(EXERCISE):
What do the lines say, reproduced word for word, from the first of the entries below through the line bearing "This screenshot has width=2516, height=936."?

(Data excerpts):
::::

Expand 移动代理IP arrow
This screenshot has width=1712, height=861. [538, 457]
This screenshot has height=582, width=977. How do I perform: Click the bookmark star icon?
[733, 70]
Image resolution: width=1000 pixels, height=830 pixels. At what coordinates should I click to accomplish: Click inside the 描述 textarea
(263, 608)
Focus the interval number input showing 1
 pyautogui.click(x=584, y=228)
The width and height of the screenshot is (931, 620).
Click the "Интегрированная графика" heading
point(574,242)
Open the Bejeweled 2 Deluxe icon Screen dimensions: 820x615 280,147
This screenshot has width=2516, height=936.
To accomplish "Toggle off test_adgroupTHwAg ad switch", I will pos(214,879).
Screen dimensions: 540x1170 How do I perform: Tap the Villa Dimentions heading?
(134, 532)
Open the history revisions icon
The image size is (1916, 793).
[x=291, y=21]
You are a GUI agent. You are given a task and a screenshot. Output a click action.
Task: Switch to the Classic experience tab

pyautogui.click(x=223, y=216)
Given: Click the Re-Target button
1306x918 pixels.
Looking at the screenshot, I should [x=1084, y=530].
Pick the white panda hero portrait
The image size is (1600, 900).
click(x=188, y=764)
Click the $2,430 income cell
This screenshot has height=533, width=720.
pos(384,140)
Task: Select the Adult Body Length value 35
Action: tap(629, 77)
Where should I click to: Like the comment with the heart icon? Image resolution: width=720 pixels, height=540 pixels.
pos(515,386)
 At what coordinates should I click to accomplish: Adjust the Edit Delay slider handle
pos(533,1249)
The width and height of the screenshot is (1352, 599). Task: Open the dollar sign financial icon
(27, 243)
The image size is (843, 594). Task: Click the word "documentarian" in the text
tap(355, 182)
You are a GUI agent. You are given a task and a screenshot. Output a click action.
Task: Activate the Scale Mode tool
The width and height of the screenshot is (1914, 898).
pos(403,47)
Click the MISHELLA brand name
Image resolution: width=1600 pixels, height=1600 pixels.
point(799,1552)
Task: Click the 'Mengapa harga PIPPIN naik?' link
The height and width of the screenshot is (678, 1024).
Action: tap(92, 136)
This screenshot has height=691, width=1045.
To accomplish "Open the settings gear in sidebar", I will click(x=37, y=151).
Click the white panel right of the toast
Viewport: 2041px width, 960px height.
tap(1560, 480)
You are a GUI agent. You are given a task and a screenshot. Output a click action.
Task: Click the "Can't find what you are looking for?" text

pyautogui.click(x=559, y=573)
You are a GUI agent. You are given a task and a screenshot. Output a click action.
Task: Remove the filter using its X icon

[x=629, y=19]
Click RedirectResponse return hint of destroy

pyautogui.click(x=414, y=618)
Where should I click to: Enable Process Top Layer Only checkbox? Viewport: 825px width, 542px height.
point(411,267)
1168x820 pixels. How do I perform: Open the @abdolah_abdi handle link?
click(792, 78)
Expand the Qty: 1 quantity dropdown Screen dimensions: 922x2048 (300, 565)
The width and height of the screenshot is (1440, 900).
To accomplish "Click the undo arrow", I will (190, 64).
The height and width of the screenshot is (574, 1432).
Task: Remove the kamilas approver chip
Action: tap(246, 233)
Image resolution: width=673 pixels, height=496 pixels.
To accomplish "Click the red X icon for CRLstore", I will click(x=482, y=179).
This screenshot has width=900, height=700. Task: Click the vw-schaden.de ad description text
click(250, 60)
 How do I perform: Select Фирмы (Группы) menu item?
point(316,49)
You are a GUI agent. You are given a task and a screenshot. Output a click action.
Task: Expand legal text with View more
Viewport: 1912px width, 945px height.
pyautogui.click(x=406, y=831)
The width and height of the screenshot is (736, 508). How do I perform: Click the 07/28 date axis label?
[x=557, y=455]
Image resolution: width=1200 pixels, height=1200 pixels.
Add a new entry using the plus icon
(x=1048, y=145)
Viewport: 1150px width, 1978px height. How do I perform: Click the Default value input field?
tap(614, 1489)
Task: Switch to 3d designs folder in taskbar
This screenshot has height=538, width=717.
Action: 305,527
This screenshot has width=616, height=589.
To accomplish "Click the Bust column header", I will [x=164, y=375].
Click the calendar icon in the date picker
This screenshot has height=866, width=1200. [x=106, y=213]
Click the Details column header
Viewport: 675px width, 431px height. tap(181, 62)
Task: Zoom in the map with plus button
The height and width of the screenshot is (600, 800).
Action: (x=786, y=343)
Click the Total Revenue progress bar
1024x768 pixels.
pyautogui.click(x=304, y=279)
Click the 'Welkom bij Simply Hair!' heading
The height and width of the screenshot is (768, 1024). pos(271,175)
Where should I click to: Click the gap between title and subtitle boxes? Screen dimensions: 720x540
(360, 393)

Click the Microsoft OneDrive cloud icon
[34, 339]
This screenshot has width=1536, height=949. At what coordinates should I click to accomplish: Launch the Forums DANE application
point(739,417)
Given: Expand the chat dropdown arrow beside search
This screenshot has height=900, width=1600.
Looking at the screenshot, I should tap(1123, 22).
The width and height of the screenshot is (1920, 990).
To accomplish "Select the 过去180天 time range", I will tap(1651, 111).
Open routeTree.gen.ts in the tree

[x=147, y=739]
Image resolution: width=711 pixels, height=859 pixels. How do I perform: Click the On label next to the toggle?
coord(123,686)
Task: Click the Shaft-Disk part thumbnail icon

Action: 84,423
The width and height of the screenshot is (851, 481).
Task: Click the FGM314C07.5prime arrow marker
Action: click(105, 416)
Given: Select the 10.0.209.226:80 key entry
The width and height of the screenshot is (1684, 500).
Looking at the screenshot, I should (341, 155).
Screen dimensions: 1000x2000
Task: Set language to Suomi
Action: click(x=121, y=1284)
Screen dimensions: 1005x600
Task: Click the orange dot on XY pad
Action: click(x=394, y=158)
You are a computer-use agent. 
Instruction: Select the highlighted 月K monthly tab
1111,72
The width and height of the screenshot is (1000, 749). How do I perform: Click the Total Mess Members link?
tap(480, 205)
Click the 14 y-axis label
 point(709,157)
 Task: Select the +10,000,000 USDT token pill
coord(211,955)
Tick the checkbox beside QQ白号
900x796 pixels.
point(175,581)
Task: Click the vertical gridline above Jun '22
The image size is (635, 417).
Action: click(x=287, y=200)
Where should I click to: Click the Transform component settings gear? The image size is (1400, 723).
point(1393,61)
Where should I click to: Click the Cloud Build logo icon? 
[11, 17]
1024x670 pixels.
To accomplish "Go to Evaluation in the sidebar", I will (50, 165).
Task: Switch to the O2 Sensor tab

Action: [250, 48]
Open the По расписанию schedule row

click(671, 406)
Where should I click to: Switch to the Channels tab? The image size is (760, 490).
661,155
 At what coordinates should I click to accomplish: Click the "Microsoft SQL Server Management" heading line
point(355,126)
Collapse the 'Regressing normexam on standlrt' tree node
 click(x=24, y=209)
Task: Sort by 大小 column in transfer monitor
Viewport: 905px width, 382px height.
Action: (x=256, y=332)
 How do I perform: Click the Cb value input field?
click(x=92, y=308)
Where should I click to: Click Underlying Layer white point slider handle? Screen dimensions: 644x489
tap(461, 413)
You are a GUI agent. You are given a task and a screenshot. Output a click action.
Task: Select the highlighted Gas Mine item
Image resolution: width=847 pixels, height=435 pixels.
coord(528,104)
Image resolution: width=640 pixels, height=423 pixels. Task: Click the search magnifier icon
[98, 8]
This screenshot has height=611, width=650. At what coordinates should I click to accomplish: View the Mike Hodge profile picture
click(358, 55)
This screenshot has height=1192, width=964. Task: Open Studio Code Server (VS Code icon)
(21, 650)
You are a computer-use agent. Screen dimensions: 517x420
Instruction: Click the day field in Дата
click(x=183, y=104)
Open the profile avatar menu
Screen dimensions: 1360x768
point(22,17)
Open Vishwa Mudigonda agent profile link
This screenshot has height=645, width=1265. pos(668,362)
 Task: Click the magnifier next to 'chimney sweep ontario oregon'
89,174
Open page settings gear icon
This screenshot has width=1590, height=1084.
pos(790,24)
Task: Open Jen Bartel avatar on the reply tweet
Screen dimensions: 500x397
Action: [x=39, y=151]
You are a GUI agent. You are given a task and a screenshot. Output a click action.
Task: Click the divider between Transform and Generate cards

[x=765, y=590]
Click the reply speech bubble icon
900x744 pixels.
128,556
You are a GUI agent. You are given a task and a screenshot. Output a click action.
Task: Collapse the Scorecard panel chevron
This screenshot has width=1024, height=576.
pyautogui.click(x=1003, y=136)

::::

(EXERCISE ANSWER):
Expand 移动代理IP arrow
This screenshot has width=1712, height=861. [538, 457]
This screenshot has height=582, width=977. How do I perform: Click the bookmark star icon?
[733, 70]
Image resolution: width=1000 pixels, height=830 pixels. At what coordinates should I click to accomplish: Click inside the 描述 textarea
(263, 608)
Focus the interval number input showing 1
 pyautogui.click(x=584, y=228)
The width and height of the screenshot is (931, 620).
Click the "Интегрированная графика" heading
point(574,242)
Open the Bejeweled 2 Deluxe icon Screen dimensions: 820x615 280,147
This screenshot has width=2516, height=936.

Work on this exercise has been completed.